Much like the shift from employer pension plans to 401(k) retirement plans not so long ago, we are now seeing an accelerating shift in our health care system from a defined benefit model to a defined contribution model with many employers.
This is impacting every facet of the industry including employers, employees, brokers, agents and more. This shift holds great potential for all stakeholders.
Before discussing the impact, it’s important to review the models and how they differ. Defined benefit (DB) represents the traditional, more paternalistic model where an employer offers set health-plan options with a set list of premiums and associated costs. Employees select their plan based on needs and pay accordingly.
Defined contribution (DC) represents a more modern, consumer-directed model. Employers offer eligible employees a set amount of money to select a plan that best fits their medical needs and situation.
The DC model fits the idea that not all employees have the same needs. Those needs can be impacted by life stage, financial situation or specific health care requirements. In our view, a DC model gives more room and flexibility for employees to pick plans that suit those varying needs. We also see the DC model providing greater flexibility, lower costs and less administrative burden for employers.
To understand why this shift is happening now, look back. Following World War II, employers began offering health plans, pensions and other benefits as a way to compete for talent. Those benefits became very popular and viewed as part of a competitive compensation package. Today, many employers struggle with the economic realities of offering those benefits.
The first shift we saw was in the 1970s when employers moved employees from the traditional pension plan to the new 401(k) plan. This helped relieve some economic pressure that traditional benefits placed on employers and shifted the savings responsibility to employees.

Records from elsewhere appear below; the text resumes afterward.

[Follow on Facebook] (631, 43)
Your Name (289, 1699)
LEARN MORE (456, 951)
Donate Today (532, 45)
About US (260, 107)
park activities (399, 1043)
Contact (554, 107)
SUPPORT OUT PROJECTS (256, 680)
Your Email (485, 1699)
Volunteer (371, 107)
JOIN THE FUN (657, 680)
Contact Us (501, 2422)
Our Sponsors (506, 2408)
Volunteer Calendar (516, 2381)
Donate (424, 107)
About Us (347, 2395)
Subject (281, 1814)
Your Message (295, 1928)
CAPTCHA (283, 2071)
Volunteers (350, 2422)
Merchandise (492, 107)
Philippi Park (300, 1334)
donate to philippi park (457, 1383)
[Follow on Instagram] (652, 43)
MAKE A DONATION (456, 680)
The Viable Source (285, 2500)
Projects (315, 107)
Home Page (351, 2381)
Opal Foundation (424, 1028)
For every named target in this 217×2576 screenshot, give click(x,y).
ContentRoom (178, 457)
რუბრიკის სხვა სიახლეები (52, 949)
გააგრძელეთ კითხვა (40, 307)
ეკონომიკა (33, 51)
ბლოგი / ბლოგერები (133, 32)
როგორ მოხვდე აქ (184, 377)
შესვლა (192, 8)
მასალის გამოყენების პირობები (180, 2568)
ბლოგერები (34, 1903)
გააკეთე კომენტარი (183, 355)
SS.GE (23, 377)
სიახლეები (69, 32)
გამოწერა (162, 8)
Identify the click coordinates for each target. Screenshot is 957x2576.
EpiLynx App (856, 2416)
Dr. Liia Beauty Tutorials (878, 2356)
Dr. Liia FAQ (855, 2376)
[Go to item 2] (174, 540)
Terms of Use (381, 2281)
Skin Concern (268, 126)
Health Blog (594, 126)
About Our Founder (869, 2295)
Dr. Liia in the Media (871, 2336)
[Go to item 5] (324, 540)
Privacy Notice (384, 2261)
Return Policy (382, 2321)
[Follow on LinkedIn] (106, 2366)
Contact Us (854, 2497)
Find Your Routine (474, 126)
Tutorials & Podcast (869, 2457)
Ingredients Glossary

We see a “perfect storm” enabling the next shift in benefits. Following the enacting of the Affordable Care Act (ACA) and the growth in robust consumer-directed health care plans (CDHPs) and savings accounts, such as Health Savings Accounts (HSAs), the DC model is gaining ground with many employers. Technology has also sped along the process as DC platforms via private exchanges have become available as well as web-based tools to help employers and employees better utilize the exchanges.
The federal public exchange gave pause to those considering moving employees to exchanges, many are confident in the capabilities of private exchanges. These exchanges operate as private businesses that sell insurance products to consumers via web-based portals. Private exchanges serve as an online marketplace for employers and employees to manage their DC plans.
Well-developed private exchanges offer expanded employee choice, support for decision-making and end-to-end transactional services. They offer a single carrier or multiple carriers, as well as to provide dental, vision and other voluntary benefits. Finally, they are available for both single employer and multi-employer.
Today, private exchanges cover more than 1 million employees and their dependents, according to the Employee Benefit Research Institute. Many large employers are using exchanges and we anticipate more will likely follow suit.
HSAs will undoubtedly play an increasing role in the private exchange marketplace as CDHPs, which HSAs are affiliated with, continue to grow in popularity. There are several reasons why we believe HSAs will be a critical component for DC plans:
• HSAs promote consumerism, a key component to the success of DC plans.
• They allow for customization, so employers and employees have freedom in how much or little to fund their accounts.
• CDHPs with HSAs lower costs. According to the Kaiser Family Foundation, data shows family coverage through CDHPs is some $1,500 less than PPO coverage, while still meeting minimum benefit guidelines under the ACA.
• Finally, HSAs expand choice and access to care.
The shift from DB to DC, as well as the growing awareness and acceptance of consumer-directed health care partnered with HSAs, presents an important opportunity for employers to evaluate their current benefit offerings. The shift is fast-moving and benefit decision-makers would be wise to learn as much as possible to best consider all available options.
Dennis Triplett is the CEO of UMB Healthcare Services.